The story of the country-based GP who drilled a hole in the side of a young boy’s head using a household drill moved me. The boy had a head injury accident that led to internal bleeding that put pressure on the boy’s brain. The boy faced a near certain short-term death if the pressure was not removed. 

The GP Dr Rob Carson didn’t have access to fancy medical equipment to eliminate the pressure so used an electric household drill. He had not carried out this procedure before.  A Melbourne neurosurgeon guided Dr Carson through the drilling by telephone –  ‘drill just below the bruise mark’ was my understanding of the gist of the telephoned instruction.  Rough and risky the procedure was but there was no alternative.

I thought Dr Carson was smart at doing his job – in recognising what the problem was – and both smart and courageous in taking unorthodox means to save the boy’s life.  An inspirational and remarkable doctor.

The story has been picked up in the international media. So it should.

8 comments to Heroic, smart GP

  • derrida derider

    It was well done, but the use of a household drill to relieve intercranial pressure is a well known improvised emergency procedure – like using ballpoint pen tubes for emergency tracheotomy. I used to go to a GP who’d had occasion to do it at a road accident while on holiday in Greece.

______

- **Exercise goal**:
Return the wording of the passage on the GP's household drill, starting at "I thought Dr" and ending at "inspirational and remarkable doctor.". The records below this passage come from a separate source.

- **Extracted information**:
______

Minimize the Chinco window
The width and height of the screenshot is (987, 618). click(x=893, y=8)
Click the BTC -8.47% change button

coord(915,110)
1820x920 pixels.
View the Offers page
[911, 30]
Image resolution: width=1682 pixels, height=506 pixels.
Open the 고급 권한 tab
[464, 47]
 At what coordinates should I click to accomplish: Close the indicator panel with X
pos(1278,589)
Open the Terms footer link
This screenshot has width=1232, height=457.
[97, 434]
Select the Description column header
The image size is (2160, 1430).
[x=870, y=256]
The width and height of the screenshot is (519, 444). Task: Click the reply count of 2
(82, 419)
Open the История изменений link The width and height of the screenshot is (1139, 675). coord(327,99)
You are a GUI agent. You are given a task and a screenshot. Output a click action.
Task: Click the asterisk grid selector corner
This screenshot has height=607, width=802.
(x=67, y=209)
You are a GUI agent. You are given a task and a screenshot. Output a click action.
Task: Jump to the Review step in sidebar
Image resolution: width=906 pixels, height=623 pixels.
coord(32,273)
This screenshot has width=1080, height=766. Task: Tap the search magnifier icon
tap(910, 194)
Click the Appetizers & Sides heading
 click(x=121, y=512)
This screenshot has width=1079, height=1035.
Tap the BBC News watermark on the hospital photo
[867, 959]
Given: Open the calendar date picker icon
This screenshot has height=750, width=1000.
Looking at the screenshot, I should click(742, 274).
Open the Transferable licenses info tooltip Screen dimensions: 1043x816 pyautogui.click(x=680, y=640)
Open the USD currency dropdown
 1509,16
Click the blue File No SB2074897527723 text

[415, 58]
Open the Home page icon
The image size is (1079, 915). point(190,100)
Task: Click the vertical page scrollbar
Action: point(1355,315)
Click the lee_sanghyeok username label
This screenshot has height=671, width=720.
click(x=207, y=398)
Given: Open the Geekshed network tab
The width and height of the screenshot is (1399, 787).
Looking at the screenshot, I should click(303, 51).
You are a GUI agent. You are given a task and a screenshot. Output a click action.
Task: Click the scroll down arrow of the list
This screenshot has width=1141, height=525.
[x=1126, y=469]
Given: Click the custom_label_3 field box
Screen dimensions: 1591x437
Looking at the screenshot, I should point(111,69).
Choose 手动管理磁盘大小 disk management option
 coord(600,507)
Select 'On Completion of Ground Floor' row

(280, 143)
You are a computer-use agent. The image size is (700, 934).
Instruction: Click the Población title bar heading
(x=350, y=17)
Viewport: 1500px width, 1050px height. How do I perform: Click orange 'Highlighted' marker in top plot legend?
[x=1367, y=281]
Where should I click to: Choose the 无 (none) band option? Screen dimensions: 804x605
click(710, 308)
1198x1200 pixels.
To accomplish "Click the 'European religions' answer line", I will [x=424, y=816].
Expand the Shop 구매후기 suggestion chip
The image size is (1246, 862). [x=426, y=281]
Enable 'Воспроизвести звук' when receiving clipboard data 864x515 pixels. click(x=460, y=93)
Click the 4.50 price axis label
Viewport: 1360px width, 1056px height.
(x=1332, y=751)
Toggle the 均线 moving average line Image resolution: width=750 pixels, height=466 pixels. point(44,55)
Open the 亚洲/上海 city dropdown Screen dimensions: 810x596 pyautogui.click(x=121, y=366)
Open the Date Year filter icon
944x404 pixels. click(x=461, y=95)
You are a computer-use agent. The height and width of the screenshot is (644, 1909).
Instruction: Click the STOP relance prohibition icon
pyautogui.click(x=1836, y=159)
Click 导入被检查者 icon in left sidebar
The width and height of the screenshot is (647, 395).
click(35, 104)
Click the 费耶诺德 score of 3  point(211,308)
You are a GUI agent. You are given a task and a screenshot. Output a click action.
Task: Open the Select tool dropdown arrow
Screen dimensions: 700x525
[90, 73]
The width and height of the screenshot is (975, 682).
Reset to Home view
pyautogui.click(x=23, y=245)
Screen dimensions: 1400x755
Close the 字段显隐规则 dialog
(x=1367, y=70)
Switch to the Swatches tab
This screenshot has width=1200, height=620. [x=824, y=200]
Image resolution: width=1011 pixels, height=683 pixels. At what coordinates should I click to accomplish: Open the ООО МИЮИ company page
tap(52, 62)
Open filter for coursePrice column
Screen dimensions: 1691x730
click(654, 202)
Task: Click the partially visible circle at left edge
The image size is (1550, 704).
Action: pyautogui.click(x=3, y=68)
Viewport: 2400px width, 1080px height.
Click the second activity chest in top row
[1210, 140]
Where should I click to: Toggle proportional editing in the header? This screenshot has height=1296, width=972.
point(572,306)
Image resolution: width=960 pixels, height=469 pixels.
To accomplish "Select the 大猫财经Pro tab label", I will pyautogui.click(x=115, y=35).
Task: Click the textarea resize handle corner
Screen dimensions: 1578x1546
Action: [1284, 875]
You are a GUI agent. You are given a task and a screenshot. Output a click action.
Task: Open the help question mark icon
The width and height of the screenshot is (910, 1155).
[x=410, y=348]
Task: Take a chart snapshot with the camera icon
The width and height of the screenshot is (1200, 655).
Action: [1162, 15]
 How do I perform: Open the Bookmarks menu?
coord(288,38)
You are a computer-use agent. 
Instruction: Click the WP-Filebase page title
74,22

______

- **Response**:
I thought Dr Carson was smart at doing his job – in recognising what the problem was – and both smart and courageous in taking unorthodox means to save the boy’s life.  An inspirational and remarkable doctor.